Recently, different biomimetic approaches have been developed to synthesize artificial dental enamel. In a study by Kind L. et al. [17], self assembling peptides were used to facilitate the subsurface mineralization of the enamel in carious lesion, while other groups used elastin-like polypeptide-assisted biomimetic approach to synthesize artificial dental enamel (Fig. 1a) [16]. Although these materials act only on the surface of enamel demineralization at present, enamel-oriented growth sheds a light on the potential of structural and mechanical regeneration of enamel cavitation.
Fig. 1

Schematic representation of different approaches for dentine-pulp complex repair/regeneration (a) and stem-cell-based whole-tooth bioengineering (b). a Pharmacological modulation of Wnt/β-catenin signaling pathway shows natural dentine apposition in both, deep cavitation without pulp exposure (reactionary dentine, upper left box) and cavitation with exposed pulp tissue (reparative dentine, upper right box), as long as the underlying pulp tissue is vital and harbors resident odontoblasts and dental pulp stem cells (DPSCs) respectively.

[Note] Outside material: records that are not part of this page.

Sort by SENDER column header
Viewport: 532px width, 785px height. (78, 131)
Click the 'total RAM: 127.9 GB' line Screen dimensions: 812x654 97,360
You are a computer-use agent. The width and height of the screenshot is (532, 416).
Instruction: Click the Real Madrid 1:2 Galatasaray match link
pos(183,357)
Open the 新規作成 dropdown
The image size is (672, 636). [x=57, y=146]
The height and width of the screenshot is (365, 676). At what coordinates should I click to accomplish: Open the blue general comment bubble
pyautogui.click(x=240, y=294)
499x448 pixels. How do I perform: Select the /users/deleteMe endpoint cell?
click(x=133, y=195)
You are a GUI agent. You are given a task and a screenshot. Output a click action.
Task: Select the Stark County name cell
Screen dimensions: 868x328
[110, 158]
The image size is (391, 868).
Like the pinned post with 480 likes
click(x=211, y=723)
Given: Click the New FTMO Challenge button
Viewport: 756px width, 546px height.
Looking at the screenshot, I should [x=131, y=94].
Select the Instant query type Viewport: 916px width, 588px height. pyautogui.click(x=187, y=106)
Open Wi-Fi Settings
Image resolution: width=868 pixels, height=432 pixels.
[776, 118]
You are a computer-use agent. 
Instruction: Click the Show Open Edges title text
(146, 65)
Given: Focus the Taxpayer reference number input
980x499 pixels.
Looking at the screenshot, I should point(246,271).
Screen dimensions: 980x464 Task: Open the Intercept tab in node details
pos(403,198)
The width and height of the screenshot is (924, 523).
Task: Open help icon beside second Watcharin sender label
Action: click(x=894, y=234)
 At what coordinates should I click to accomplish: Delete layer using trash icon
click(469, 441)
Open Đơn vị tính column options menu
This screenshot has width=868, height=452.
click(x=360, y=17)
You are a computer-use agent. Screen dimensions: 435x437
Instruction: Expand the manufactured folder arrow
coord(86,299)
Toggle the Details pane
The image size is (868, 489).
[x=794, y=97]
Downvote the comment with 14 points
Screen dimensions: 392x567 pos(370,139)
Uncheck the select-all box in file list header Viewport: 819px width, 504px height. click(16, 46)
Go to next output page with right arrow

The simple applicability of this technique by using a drug-enriched collagen sponge makes it ideal for a translational clinical treatment approaches. In case of pulp infection and necrosis (lower right box), current therapies include orthograde root canal treatment or, in selected cases with incomplete root formation, revascularization procedures. Recent cell-based approaches show that autologous isolated, expanded, and mobilized DPSCs have the capacity to re-innervate (positive response on pulp testing) a pulpectomized and disinfected tooth after auto-transplantation; however, this approach is highly technique sensitive and might remain in facilities with specialized equipment and laboratories for selected cases only. Non-cell-based approaches for mimicking lost enamel-structure exists (lower left box) yet the mineralization potential of self-assembling peptides needs to be further evolved and clinically tested. b Suitable adult sources of epithelial and mesenchymal cells are collected from the patients with missing teeth and expanded in vitro. Either epithelial or mesenchymal cell populations are induced to be odontogenic (capable of initiation of de novo odontogenesis) and recombined with the responsive cell population counterpart. An early-stage tooth primordium can be generated from the epithelial-mesenchymal-cell recombination, which can be subsequently either directly transplanted at the location of the missing tooth or cultured ex vivo to form a whole tooth to replace the missing tooth

Still, a major goal in the fast-developing material science remains creation, design, and development of bioinspired functional structures, using synthetic hierarchical materials with enhanced functionality, like the dental enamel [18•]. Moreover, the open question remaining is the time needed for enamel remineralization to form a functional enamel tissue. This issue will lastly determine the viability of this approach for a clinical treatment.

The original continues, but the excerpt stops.